Mitigating Low-Level Visual Hallucinations Requires Self-Awareness: Database, Model and Training Strategy
Journal:
arXiv
Published Date:
Mar 26, 2025
Abstract
The rapid development of multimodal large language models has resulted in
remarkable advancements in visual perception and understanding, consolidating
several tasks into a single visual question-answering framework. However, these
models are prone to hallucinations, which limit their reliability as artificial
intelligence systems. While this issue is extensively researched in natural
language processing and image captioning, there remains a lack of investigation
of hallucinations in Low-level Visual Perception and Understanding (HLPU),
especially in the context of image quality assessment tasks. We consider that
these hallucinations arise from an absence of clear self-awareness within the
models. To address this issue, we first introduce the HLPU instruction
database, the first instruction database specifically focused on hallucinations
in low-level vision tasks. This database contains approximately 200K
question-answer pairs and comprises four subsets, each covering different types
of instructions.
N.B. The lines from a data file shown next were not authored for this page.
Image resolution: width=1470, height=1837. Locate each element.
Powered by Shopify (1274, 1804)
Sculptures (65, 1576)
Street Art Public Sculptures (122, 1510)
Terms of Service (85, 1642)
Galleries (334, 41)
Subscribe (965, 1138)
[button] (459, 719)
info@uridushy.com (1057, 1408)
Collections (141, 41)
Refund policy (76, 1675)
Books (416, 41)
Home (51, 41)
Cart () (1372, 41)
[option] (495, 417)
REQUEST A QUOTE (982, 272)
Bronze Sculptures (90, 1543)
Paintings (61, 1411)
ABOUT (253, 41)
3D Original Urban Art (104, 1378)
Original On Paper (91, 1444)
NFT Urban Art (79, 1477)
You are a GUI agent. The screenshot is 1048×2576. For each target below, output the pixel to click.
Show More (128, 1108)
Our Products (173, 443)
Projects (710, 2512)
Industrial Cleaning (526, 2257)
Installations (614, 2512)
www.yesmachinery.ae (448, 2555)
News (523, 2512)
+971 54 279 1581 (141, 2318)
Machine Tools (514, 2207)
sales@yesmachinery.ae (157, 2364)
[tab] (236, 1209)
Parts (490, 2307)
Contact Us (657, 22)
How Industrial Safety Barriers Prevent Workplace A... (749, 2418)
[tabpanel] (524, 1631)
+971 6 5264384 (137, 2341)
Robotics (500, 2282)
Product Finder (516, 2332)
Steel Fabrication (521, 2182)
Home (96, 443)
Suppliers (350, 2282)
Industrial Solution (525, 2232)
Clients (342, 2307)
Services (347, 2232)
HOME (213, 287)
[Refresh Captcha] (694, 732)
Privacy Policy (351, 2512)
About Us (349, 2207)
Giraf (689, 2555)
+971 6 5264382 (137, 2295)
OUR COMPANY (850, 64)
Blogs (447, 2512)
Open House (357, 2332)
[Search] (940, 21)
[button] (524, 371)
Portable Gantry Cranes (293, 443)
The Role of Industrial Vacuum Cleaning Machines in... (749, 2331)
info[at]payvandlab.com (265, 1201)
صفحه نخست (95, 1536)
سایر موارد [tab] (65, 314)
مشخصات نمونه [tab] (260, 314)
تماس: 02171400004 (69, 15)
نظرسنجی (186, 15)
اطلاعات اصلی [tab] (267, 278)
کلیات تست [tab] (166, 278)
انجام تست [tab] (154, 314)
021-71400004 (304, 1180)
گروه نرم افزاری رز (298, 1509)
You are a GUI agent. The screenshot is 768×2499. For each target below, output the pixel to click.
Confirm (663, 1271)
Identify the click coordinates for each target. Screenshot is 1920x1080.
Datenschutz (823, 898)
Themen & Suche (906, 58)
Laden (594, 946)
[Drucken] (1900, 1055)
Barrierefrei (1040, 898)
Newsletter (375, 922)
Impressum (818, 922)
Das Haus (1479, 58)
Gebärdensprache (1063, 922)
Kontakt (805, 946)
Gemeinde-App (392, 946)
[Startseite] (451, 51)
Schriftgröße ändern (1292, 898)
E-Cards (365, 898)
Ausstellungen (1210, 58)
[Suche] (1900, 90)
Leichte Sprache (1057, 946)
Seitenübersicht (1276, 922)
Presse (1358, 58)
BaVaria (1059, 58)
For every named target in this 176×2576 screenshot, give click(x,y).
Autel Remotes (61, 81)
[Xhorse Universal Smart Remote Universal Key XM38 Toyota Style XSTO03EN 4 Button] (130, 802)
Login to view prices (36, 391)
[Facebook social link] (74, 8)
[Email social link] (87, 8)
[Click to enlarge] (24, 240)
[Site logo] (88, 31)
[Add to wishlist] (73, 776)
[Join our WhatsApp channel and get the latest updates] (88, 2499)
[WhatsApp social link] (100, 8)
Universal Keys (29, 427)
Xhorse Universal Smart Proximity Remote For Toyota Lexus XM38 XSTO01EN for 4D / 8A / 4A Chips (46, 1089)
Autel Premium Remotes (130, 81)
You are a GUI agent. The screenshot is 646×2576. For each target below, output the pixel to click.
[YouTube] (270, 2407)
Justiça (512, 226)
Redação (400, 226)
Subsequently, we propose the Self-Awareness Failure
Elimination (SAFEQA) model, which utilizes image features, salient region
features and quality features to improve the perception and comprehension
abilities of the model in low-level vision tasks. Furthermore, we propose the
Enhancing Self-Awareness Preference Optimization (ESA-PO) framework to increase
the model's awareness of knowledge boundaries, thereby mitigating the incidence
of hallucination. Finally, we conduct comprehensive experiments on low-level
vision tasks, with the results demonstrating that our proposed method
significantly enhances self-awareness of the model in these tasks and reduces
hallucinations. Notably, our proposed method improves both accuracy and
self-awareness of the proposed model and outperforms close-source models in
terms of various evaluation metrics.